OpenMOSS · MukundaKatta · Apr 15, 2026
diff --git a/README.md b/README.md
@@ -147,6 +147,41 @@ python infer.py \
 
 This writes audio to `generated_audio/infer_output.wav` by default.
 
+#### Voice cloning details
+
+A few questions come up frequently (see [#9](https://github.com/OpenMOSS/MOSS-TTS-Nano/issues/9)):
+
+1. **Can I pass the transcript of the reference audio?**
+   Yes — use `--prompt-text "<transcript>"` (or `--prompt-text-file path.txt`).
+   It is honoured by both `--mode voice_clone` (the default) and
+   `--mode continuation`. Supplying it generally improves cloning quality
+   because the model can align text-to-audio for the prompt clip.
+
+   ```bash
+   python infer.py \
+     --prompt-audio-path assets/audio/zh_1.wav \
+     --prompt-text "欢迎收听今日新闻播报。" \
+     --text "今天的天气非常好。"
+   ```
+
+2. **What length should the reference audio be?**
+   We don't enforce a hard limit — the audio tokenizer accepts arbitrary
+   lengths and the prompt is internally clipped by
+   `--max-new-frames` / `--voice-clone-max-text-tokens`. Empirically,
+   short clips (≈ 3–10 seconds) of *clean* speech tend to give the best
+   results: long clips spend more of the model's prompt budget on
+   acoustic context, and very short ones (< 2 s) often don't carry
+   enough timbre. If you see degraded output, try clipping a clean,
+   single-speaker passage at around 5 seconds.
+
+3. **How do I cache a voice profile across multiple generations?**
+   There's no separate "voice profile" object yet — the cleanest pattern
+   is to keep the model loaded in process (e.g. via `python -i infer.py`,
+   `moss-tts-nano serve`, or by reusing a `MossTtsNanoRuntime` instance
+   in your own script) and call `model.inference(...)` repeatedly with
+   the same `prompt_audio_path` and `prompt_text`. The audio tokenizer
+   will re-encode the prompt each call, but the model weights stay warm.
+
 ### Local Web Demo with `app.py`
 
 You can launch the local FastAPI demo for browser-based testing:

diff --git a/README_zh.md b/README_zh.md
@@ -142,6 +142,29 @@ python infer.py \
 
 默认情况下，这会将音频写入 `generated_audio/infer_output.wav`。
 
+#### 语音克隆细节
+
+社区里反复出现的几个问题（参见 [#9](https://github.com/OpenMOSS/MOSS-TTS-Nano/issues/9)）：
+
+1. **可以传入参考音频的转写文本吗？**
+   可以 — 使用 `--prompt-text "<转写>"`（或 `--prompt-text-file path.txt`）。

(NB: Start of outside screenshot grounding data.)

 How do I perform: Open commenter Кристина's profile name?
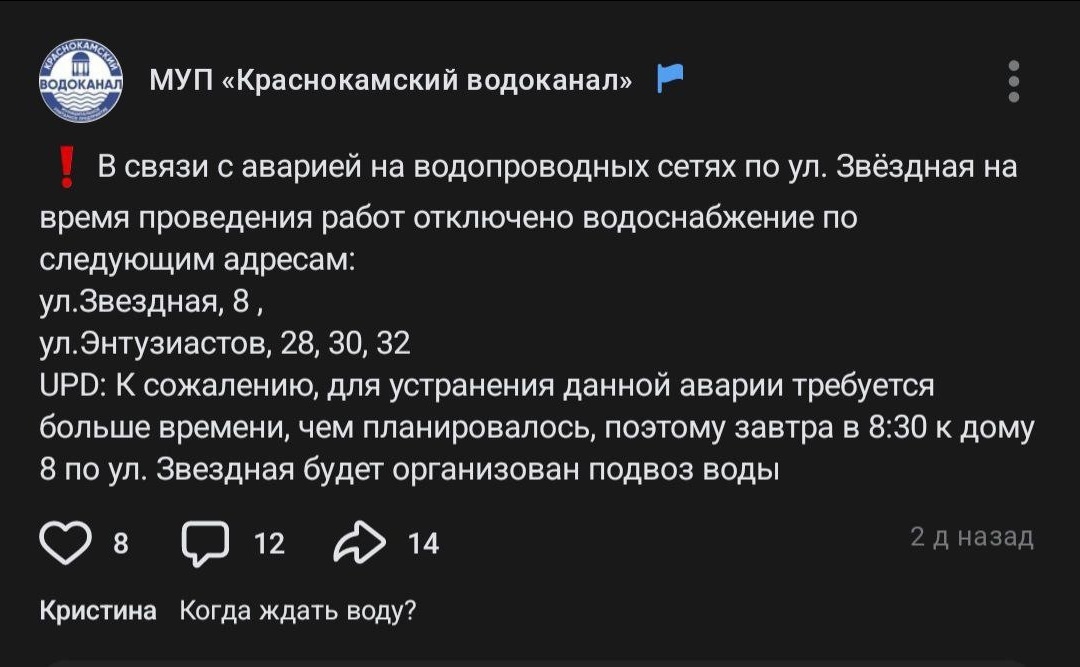click(98, 610)
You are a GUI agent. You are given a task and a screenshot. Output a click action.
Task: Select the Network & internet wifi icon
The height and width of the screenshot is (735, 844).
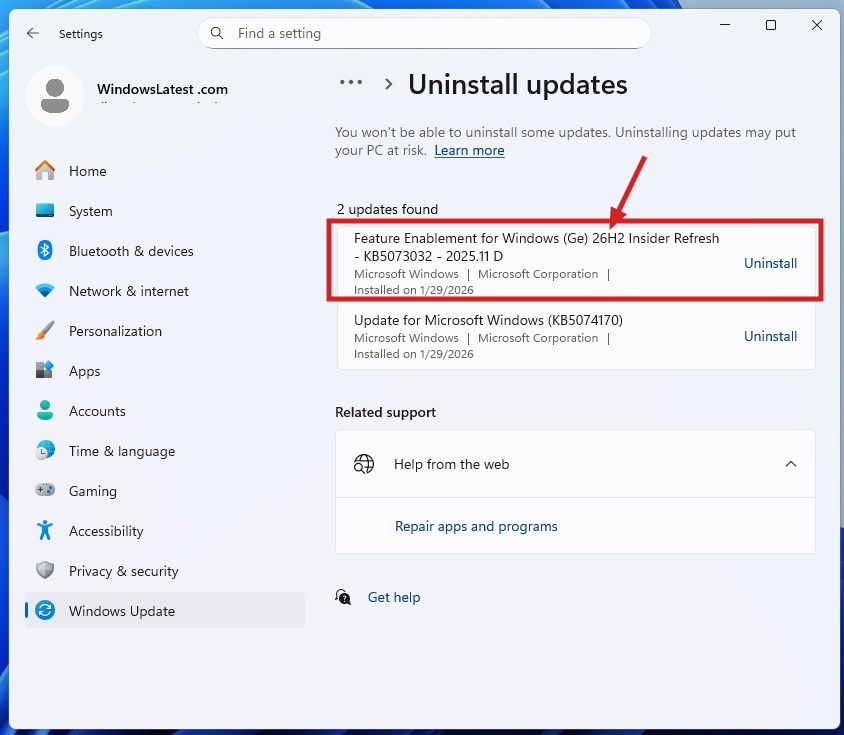click(45, 291)
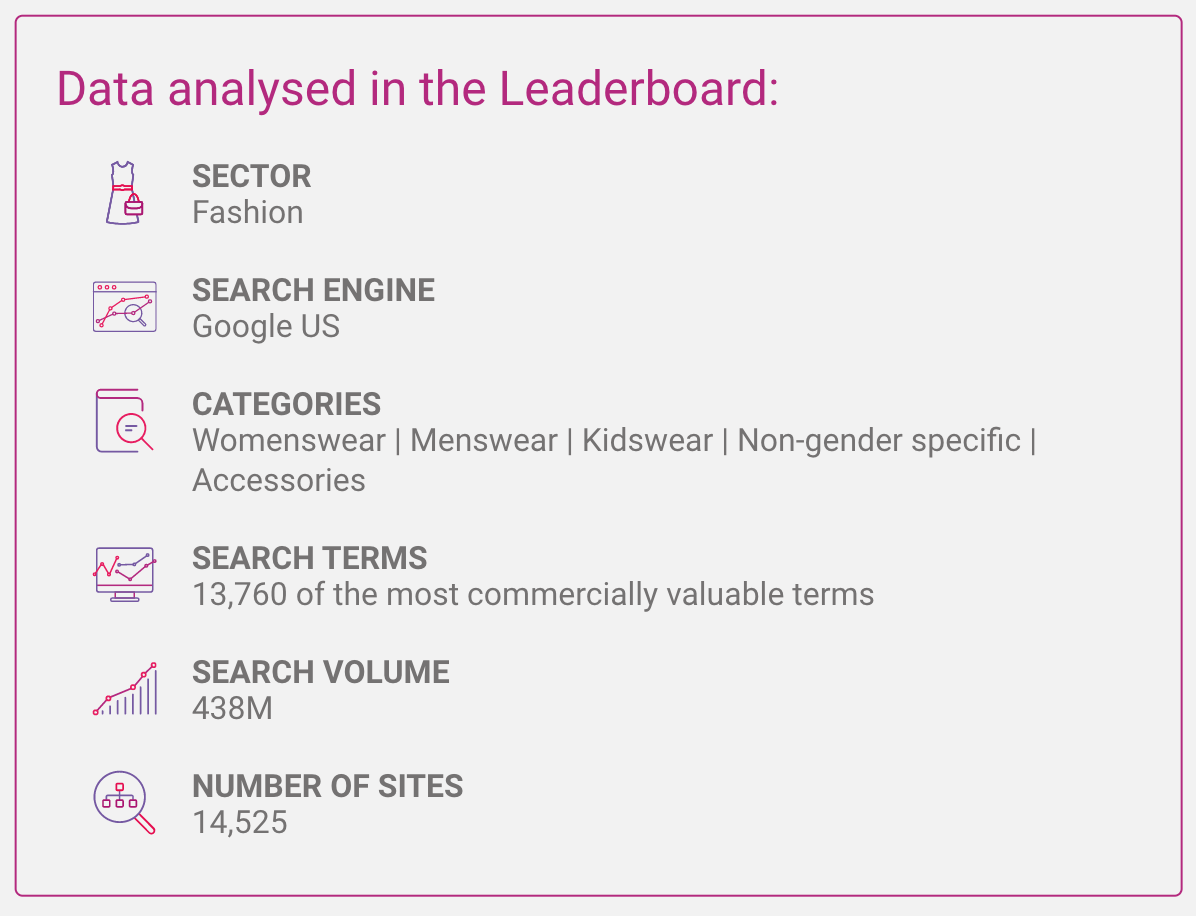
Task: Select the SEARCH ENGINE heading
Action: click(313, 290)
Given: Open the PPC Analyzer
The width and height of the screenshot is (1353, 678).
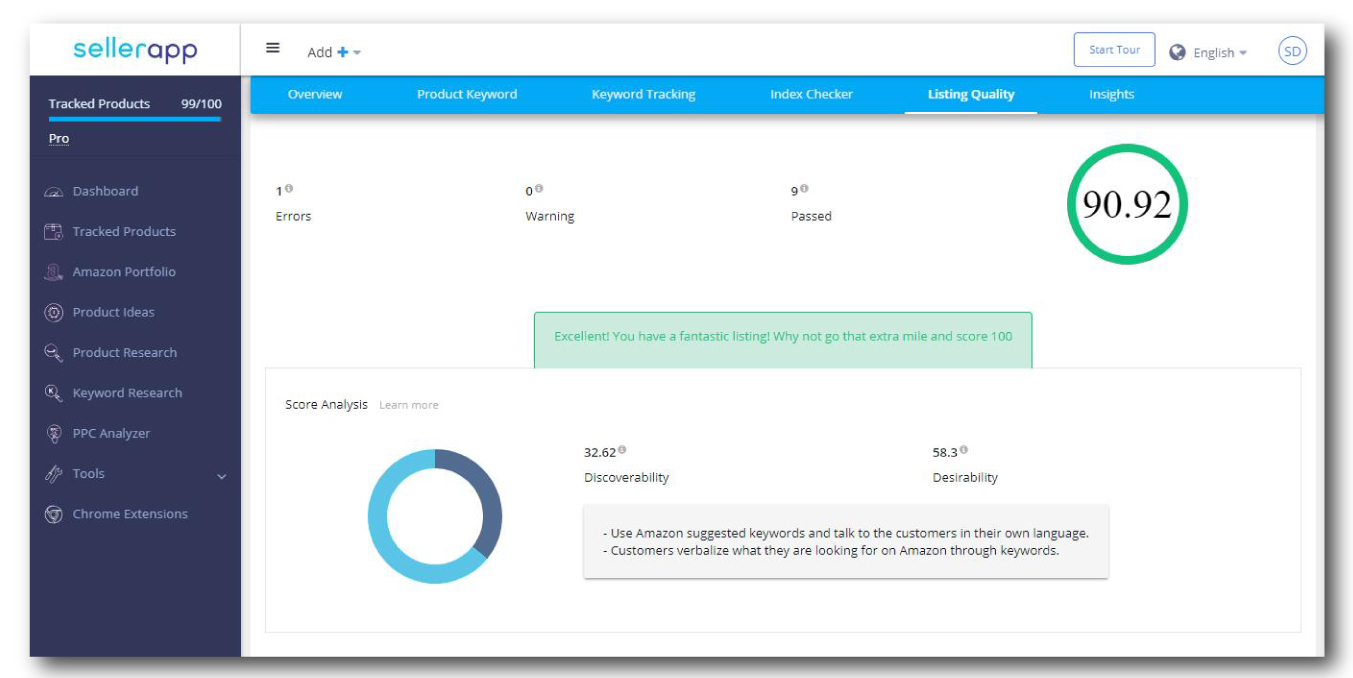Looking at the screenshot, I should point(112,433).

+   `--mode voice_clone`（默认）和 `--mode continuation` 都支持。提供该转写
+   通常能提升克隆质量，因为模型可以将提示片段的文本与音频对齐。
+
+2. **参考音频应该多长？**
+   没有硬性限制 — 音频 tokenizer 接受任意长度，提示部分会受
+   `--max-new-frames` / `--voice-clone-max-text-tokens` 内部裁剪。经验上，
+   3–10 秒左右的*干净*单人语音效果最好：过长的片段会把模型的提示预算
+   花在声学上下文上，过短（< 2 秒）的片段又难以承载足够音色信息。
+   如果输出质量下降，建议截取一段约 5 秒的清晰单人语音重试。
+
+3. **如何在多次生成之间缓存语音 profile？**
+   目前没有独立的"语音 profile"对象 — 最干净的做法是让模型驻留在进程中
+   （例如 `python -i infer.py`、`moss-tts-nano serve`，或在脚本中复用
+   `MossTtsNanoRuntime` 实例），然后用相同的 `prompt_audio_path` 和
+   `prompt_text` 反复调用 `model.inference(...)`。音频 tokenizer 每次都会
+   重新编码提示，但模型权重保持加载状态。
+
 ### 使用 `app.py` 启动本地 Web 演示
 
 您可以启动本地 FastAPI 演示进行基于浏览器的测试：

diff --git a/infer.py b/infer.py
@@ -53,8 +53,18 @@ def parse_args(argv: Optional[Sequence[str]] = None) -> argparse.Namespace:
     text_group.add_argument("--text-file", help="Path to a UTF-8 text file to synthesize.")
 
     prompt_text_group = parser.add_mutually_exclusive_group(required=False)

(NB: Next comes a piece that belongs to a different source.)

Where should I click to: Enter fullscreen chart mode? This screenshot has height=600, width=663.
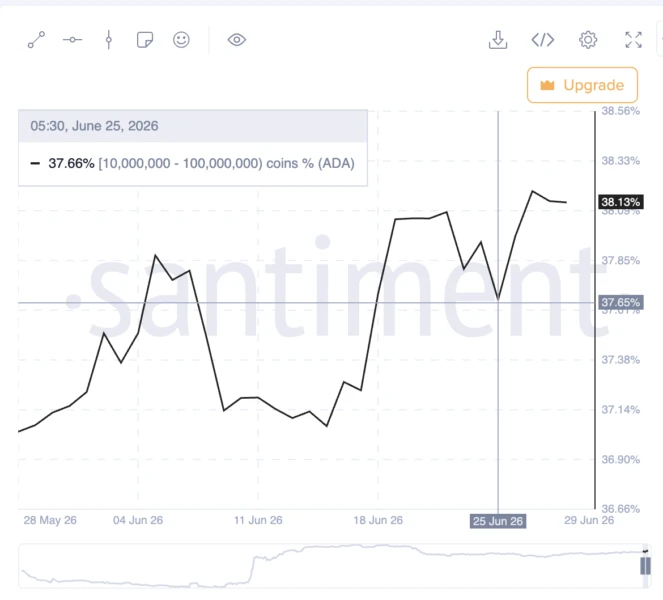point(633,40)
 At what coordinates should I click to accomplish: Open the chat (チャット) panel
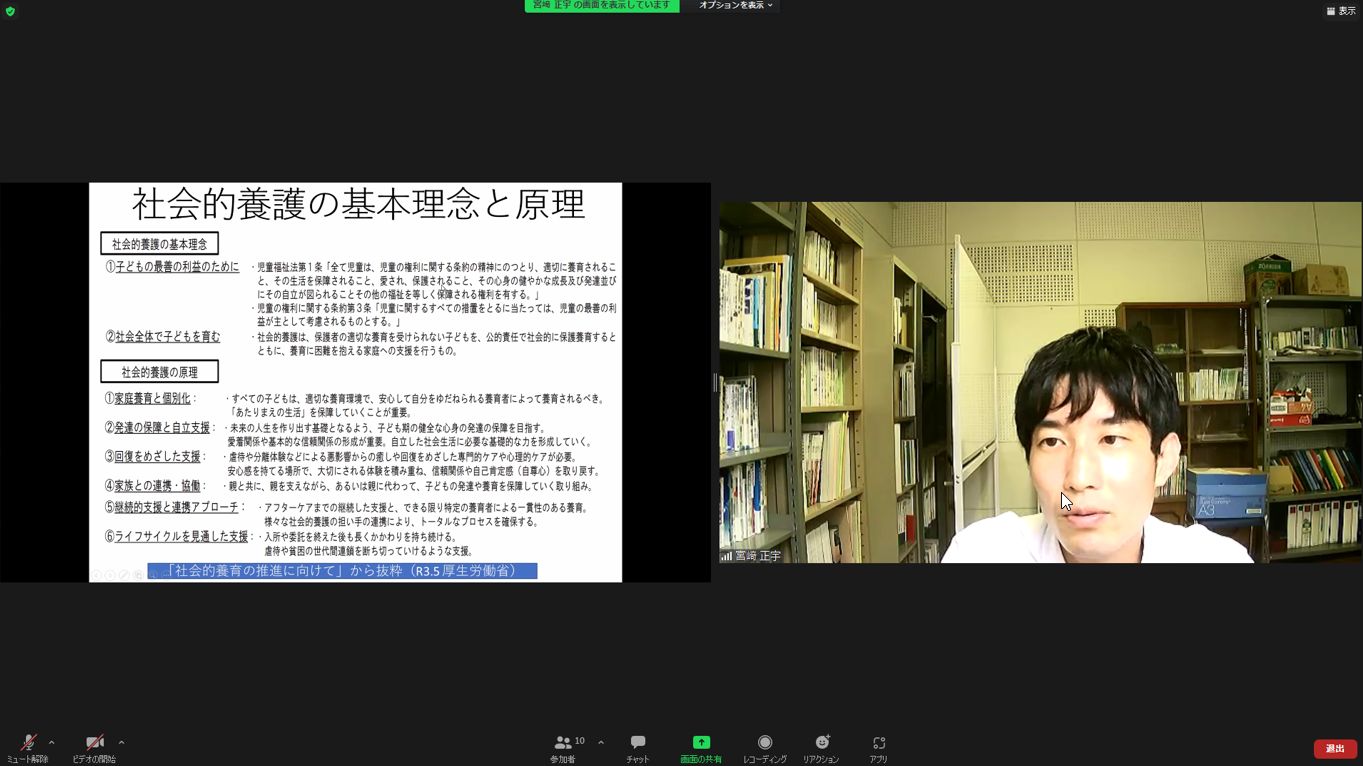point(637,745)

-    prompt_text_group.add_argument("--prompt-text", help="Reference transcript used by continuation mode.")
-    prompt_text_group.add_argument("--prompt-text-file", help="UTF-8 reference transcript file used by continuation mode.")
+    prompt_text_group.add_argument(
+        "--prompt-text",
+        help=(
+            "Transcript of the reference audio. Used by both continuation mode and "
+            "voice_clone mode — supplying it generally improves cloning quality "
+            "because the model can align text-to-audio for the prompt clip."
+        ),
+    )
+    prompt_text_group.add_argument(
+        "--prompt-text-file",
+        help="UTF-8 file alternative to --prompt-text. Same behaviour for both modes.",
+    )
 
     parser.add_argument("--text-tokenizer-path", default=None, help="Override the checkpoint-bundled text tokenizer.")
     parser.add_argument(

diff --git a/moss_tts_nano/cli.py b/moss_tts_nano/cli.py
@@ -71,7 +71,12 @@ def _build_parser() -> argparse.ArgumentParser:
     generate_parser.add_argument(
         "--prompt-text",
         default=None,
-        help="PyTorch backend only. Reference transcript used by continuation mode.",
+        help=(
+            "PyTorch backend only. Transcript of the reference audio. Used by "
+            "both continuation and voice_clone modes, and supplying it "
+            "generally improves cloning quality because the model can align "
+            "text-to-audio for the prompt."
+        ),
     )
     generate_parser.add_argument(
         "--voice",